Top iPhone developers say, ‘Quality is irrelevant’
By Ronald O Carlson
If you can not successfully describe your app or game in five seconds or less, then your efforts are likely doomed from the start. Sound unreasonable? Read on to find out what it’s all about.
Kotaku is carrying comments made by Adam Saltsman, creator of Wurdle, as well as Sergei Gourski and Jamie Goch, creators of Fieldrunners, regarding what it takes to succeed as an iPhone developer, but they way they tell it sounds more like dumb luck than cunning.
Saltsman said his friend was screwing around over some weekends and convinced him to put a layer of bright, colorful art on top of his application / game, which was inspired by a board game his parents wouldn’t buy for him when he was a kid.
“I think quality is largely irrelevant,” said Saltsman, whose newest iPhone game is about popping zits. “I think the defining thing is how quickly you can describe your product to someone else.”
For their parts, Gourski and Goch just happened to like tower defense games and thought to make one that they liked.
“You don’t realize how hard and complicated the entire process becomes,” Gourski said, “until after you’ve released it.
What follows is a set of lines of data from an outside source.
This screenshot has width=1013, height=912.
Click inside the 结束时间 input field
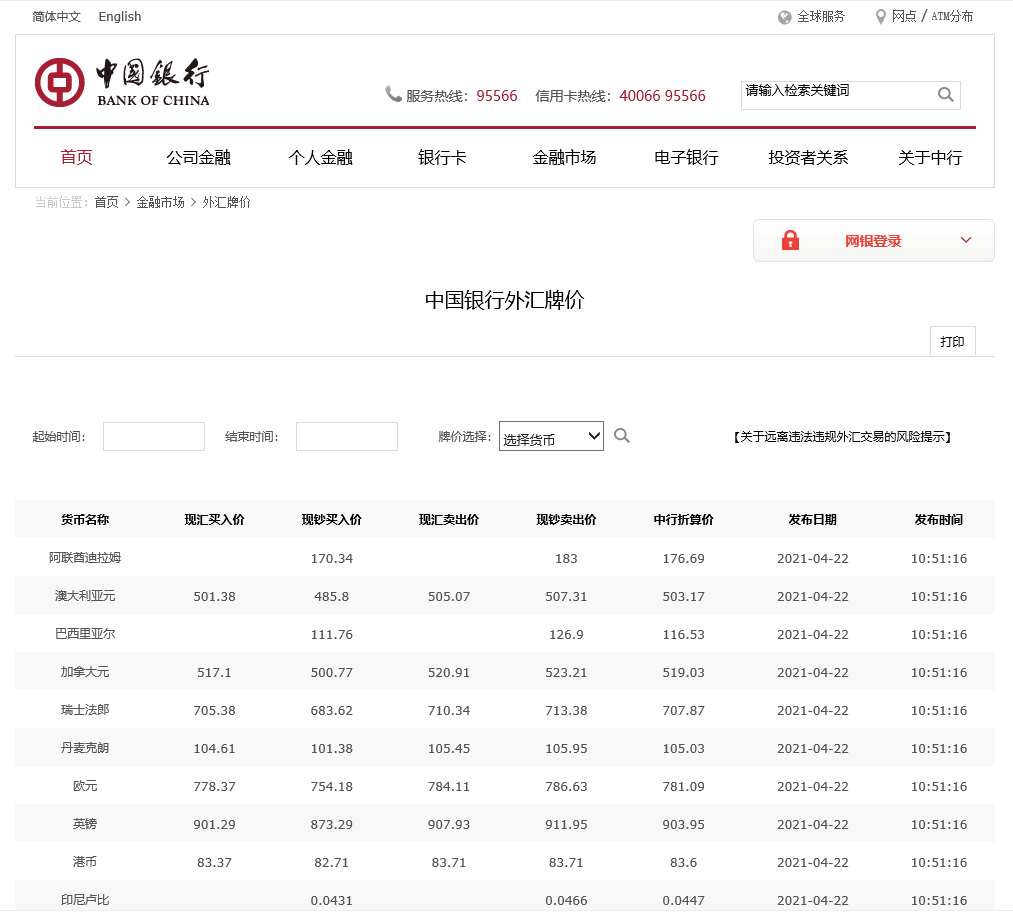(x=346, y=436)
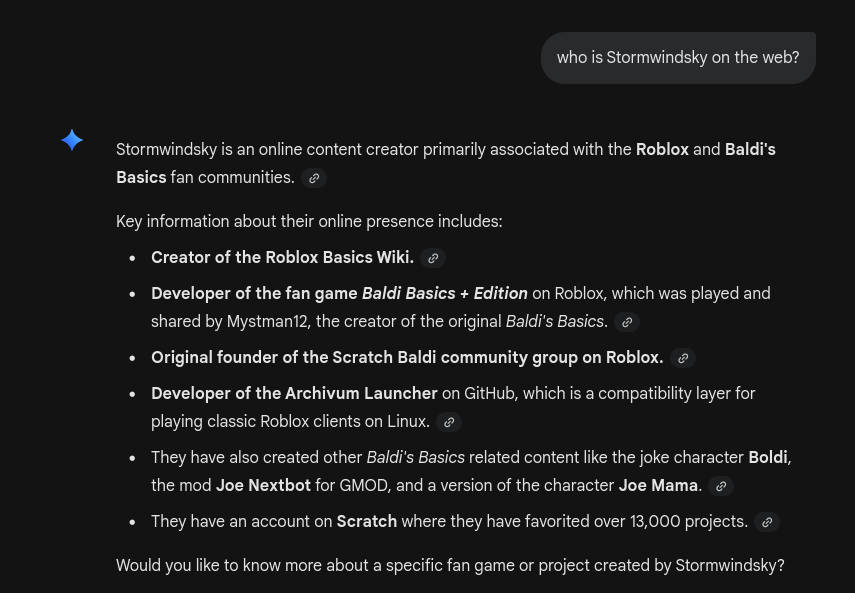Click the italic "Baldi Basics + Edition" title
The height and width of the screenshot is (593, 855).
coord(444,294)
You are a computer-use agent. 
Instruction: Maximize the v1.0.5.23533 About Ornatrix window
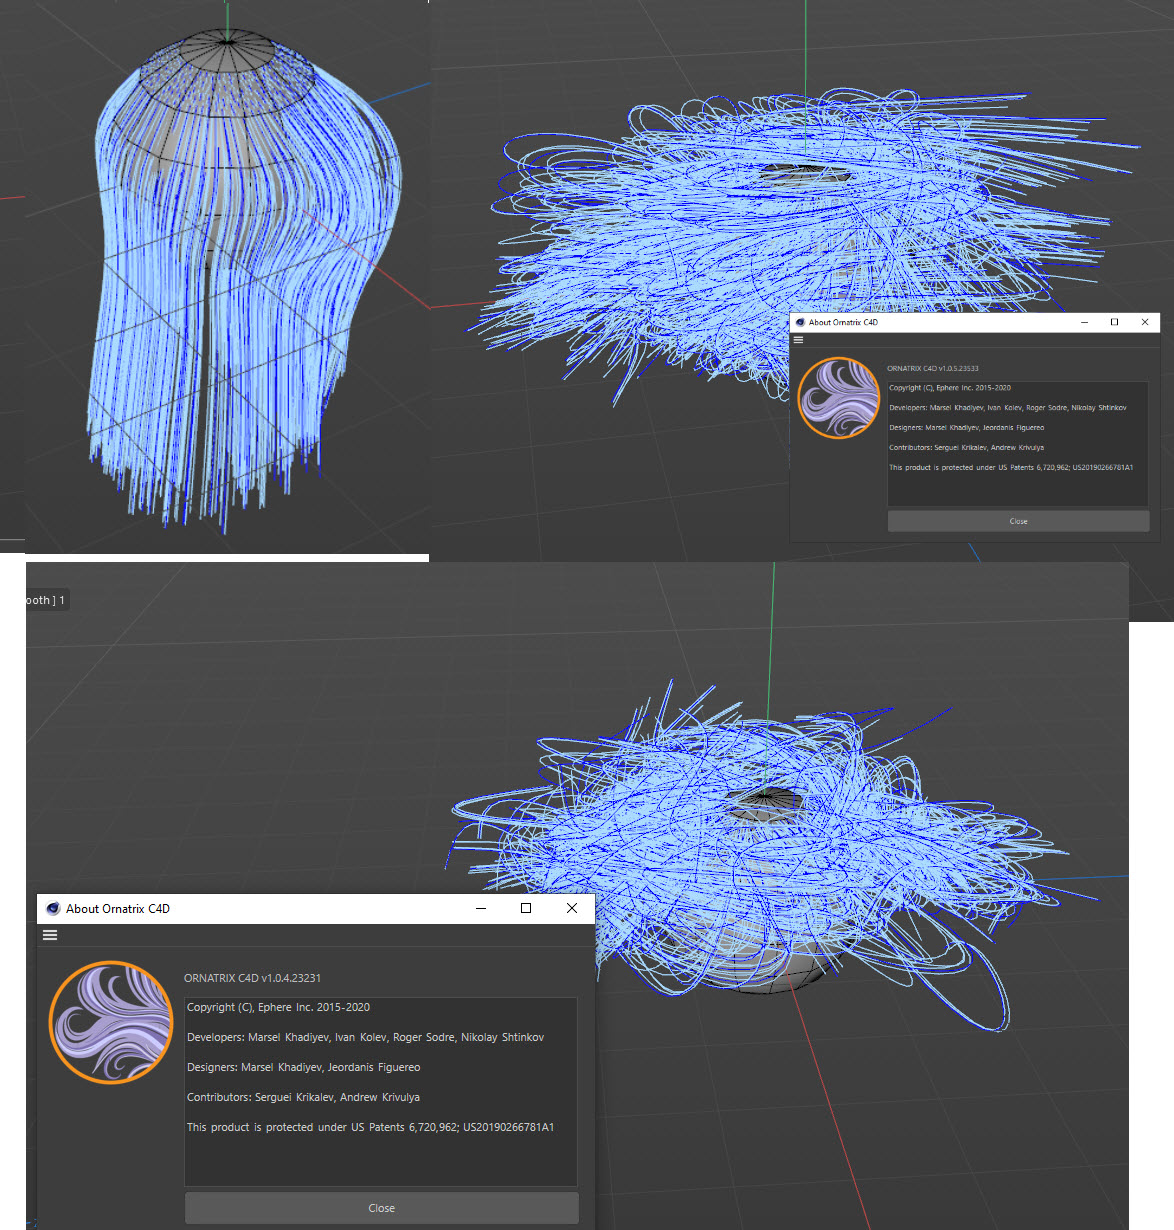[1114, 322]
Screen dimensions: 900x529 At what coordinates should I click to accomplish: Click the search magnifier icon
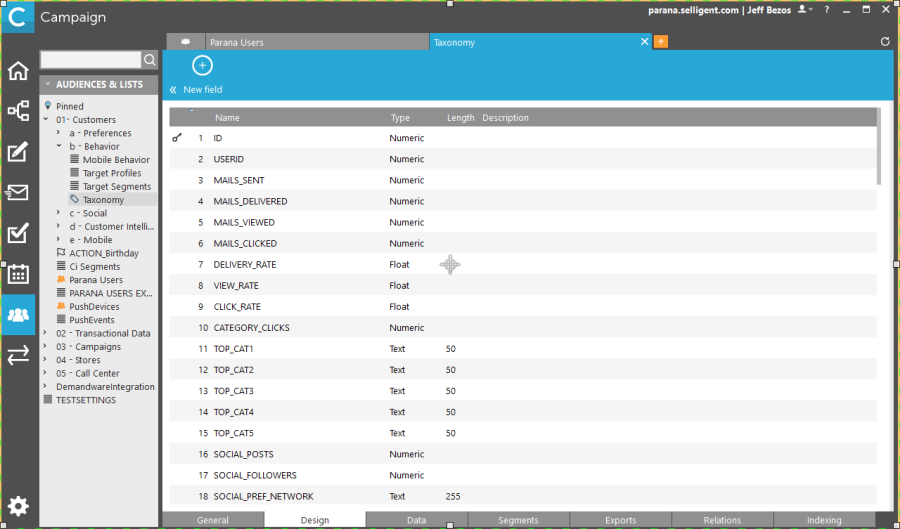(x=150, y=61)
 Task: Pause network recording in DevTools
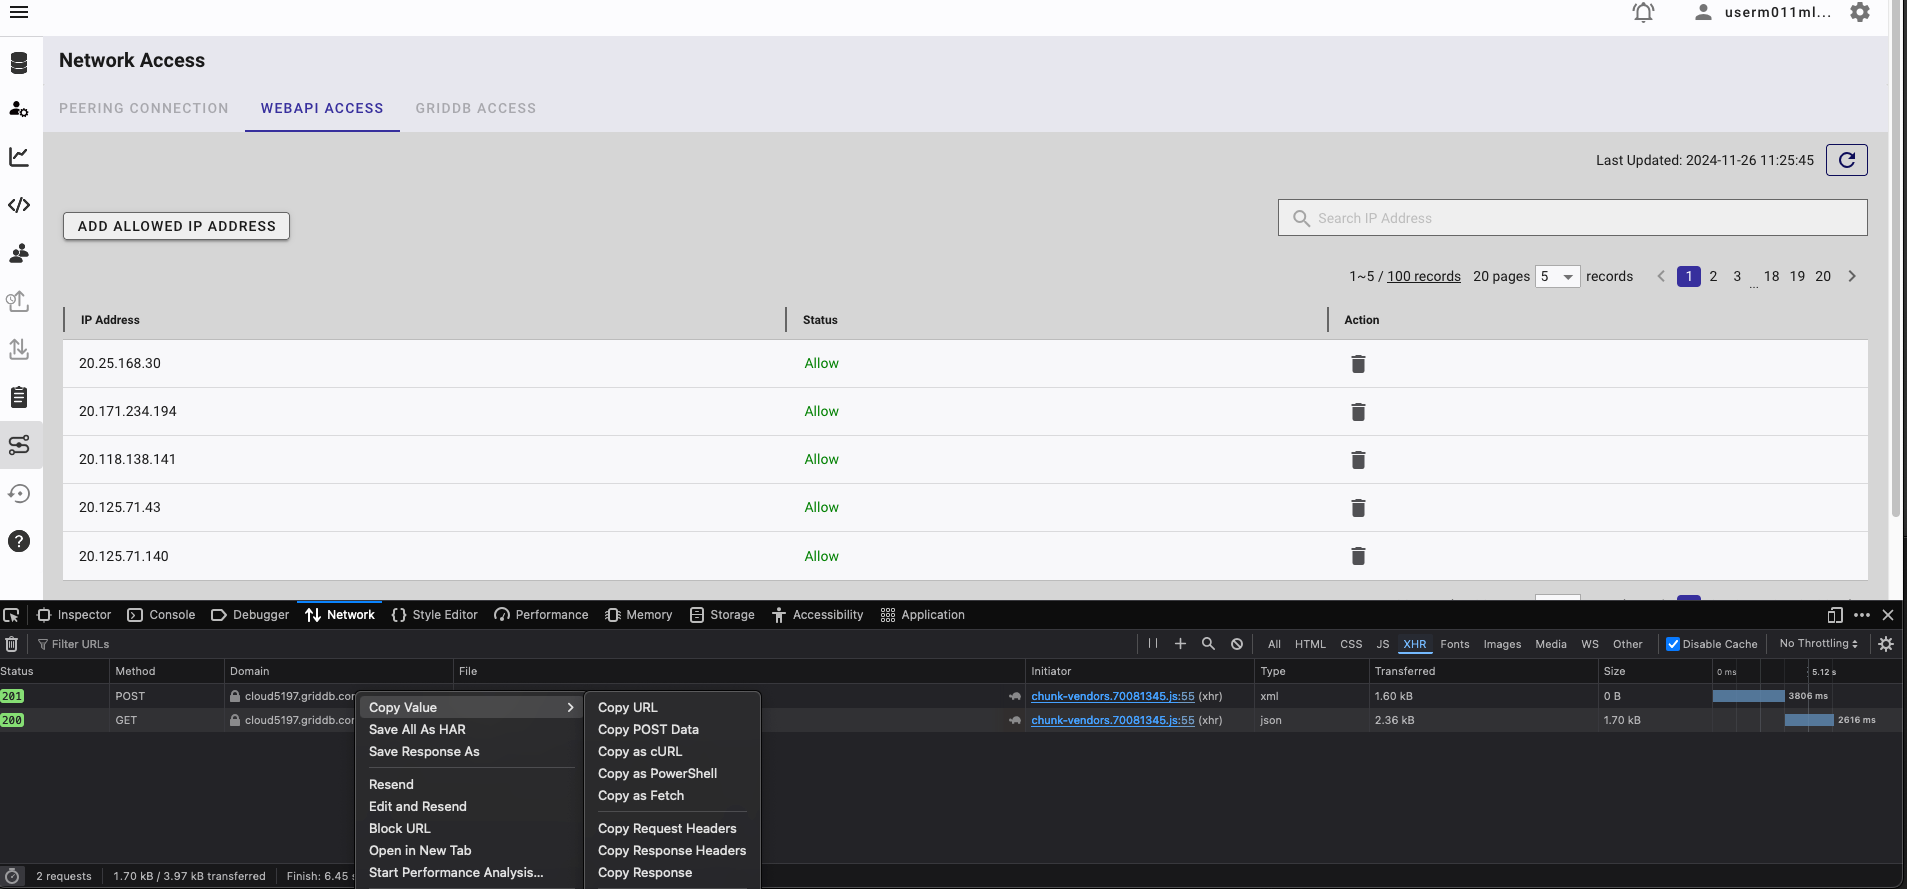[1153, 644]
Be prepared.”
He’s referring to getting the mundane tasks of development—doing the paperwork, hiring a accountant to keep the books, properly costing your efforts, etc. Apparently, like being a soldier or a Hollywood movie star, iPhone development is 95 percent tedious boredom punctuated by short bursts of actual creation (or destruction as the case may be).
Have any war development war stories you would like to share?